Nothing is to be output except the lines from the one containing "Click red dot beside Pricing Strategist" through the end of the material, each reproduced exactly.

§ **STUDY MATERIAL**:
┄┄┄┄┄┄
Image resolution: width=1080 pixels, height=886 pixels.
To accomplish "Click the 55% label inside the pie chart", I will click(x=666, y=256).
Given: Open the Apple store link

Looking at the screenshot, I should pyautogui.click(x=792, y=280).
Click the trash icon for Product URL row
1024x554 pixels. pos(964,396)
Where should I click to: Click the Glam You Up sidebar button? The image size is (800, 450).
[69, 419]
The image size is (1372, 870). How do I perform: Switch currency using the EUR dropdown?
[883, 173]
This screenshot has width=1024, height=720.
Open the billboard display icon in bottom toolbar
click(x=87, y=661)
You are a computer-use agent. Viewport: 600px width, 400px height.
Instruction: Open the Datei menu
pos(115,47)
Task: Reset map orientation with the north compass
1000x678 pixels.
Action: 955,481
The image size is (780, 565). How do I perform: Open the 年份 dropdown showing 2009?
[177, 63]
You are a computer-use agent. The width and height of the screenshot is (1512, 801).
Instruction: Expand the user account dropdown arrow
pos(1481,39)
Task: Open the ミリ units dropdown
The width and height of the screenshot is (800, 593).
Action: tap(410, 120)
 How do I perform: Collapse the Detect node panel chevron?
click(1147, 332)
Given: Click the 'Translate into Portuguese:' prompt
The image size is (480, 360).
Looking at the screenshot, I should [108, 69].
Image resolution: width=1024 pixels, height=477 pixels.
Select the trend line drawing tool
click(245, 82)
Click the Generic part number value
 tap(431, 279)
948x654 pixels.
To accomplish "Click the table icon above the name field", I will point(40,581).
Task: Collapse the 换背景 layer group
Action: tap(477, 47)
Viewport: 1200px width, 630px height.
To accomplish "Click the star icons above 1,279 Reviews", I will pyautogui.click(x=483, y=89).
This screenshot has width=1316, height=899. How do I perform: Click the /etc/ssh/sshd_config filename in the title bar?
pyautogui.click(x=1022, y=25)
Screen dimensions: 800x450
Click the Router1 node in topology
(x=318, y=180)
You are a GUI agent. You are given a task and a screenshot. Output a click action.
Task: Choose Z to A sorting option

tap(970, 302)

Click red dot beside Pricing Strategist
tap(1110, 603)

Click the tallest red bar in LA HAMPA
┄┄┄┄┄┄
§ **RESPONSE BOX**:
Click red dot beside Pricing Strategist
tap(1110, 603)

Click the tallest red bar in LA HAMPA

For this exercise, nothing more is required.